As legal authority for their plan, Trump loyalists point to Article II, Section 1 of the Constitution, which says that each State shall appoint electors “in such Manner as the Legislature thereof may direct.” So did Hamilton—that was why he claimed his proposal was “legal and constitutional.” But as Jay also correctly perceived, Hamilton wrongly confused the existence of power with its proper exercise. Or as Henry Cabot Lodge put it, Hamilton was invoking “the forms of law” to commit “a fraud, which would set aside the expressed will of a majority of the voters in the State.”

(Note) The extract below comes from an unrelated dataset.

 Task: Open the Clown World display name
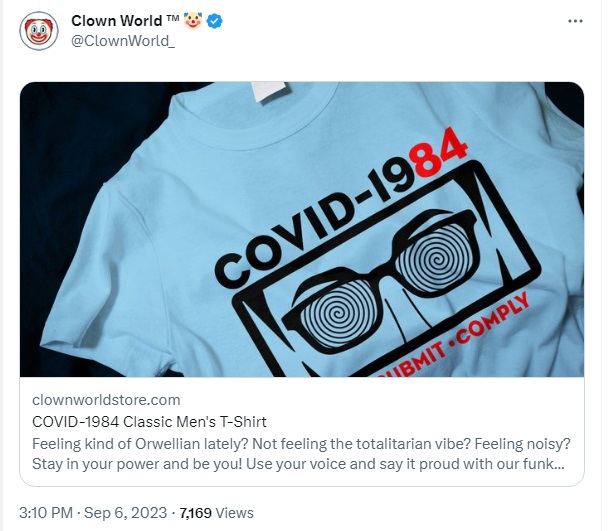tap(116, 21)
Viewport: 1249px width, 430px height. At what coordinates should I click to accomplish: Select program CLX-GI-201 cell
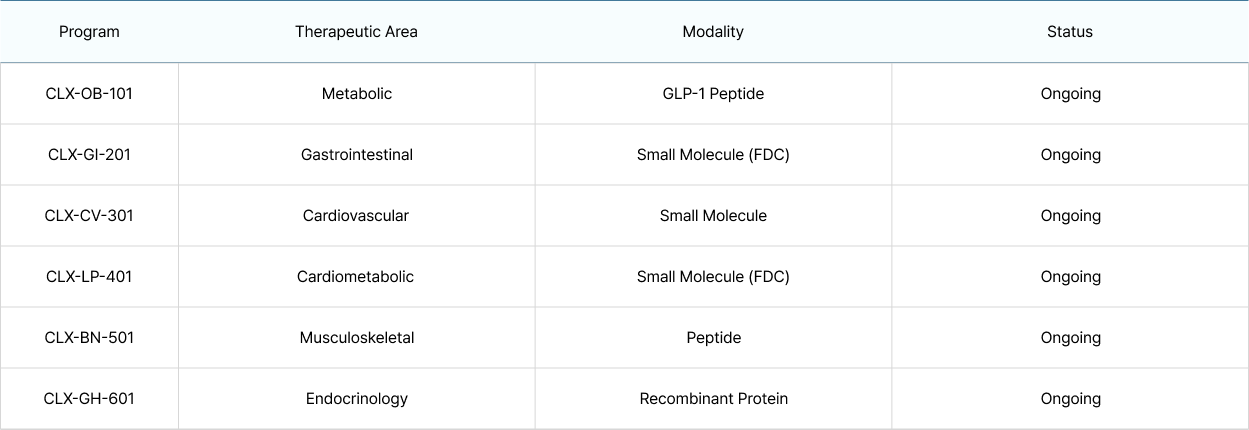[89, 155]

While Article II, Section 1 unquestionably vests state legislatures with authority to decide how electors will be selected in advance of the election, it is another thing entirely to read that clause to permit a legislature to change the rules after the election has been held in such a way as to nullify the popular vote. In a decision this past summer, the U.S. Supreme Court noted that Article II, Section 1 gives states “far-reaching authority over presidential electors,” but added: “absent some other constitutional constraint.” The fundamental right to vote protected by the Constitution—a right the Court has called “the essence of a democratic society” and “preservative of other basic civil and political rights”—certainly is one such constraint. And the experience of the founding era shows that a post-election change in the rules is deeply antithetical to the nation’s core democratic and constitutional values.
Gary Stein is a lawyer in private practice in New York City.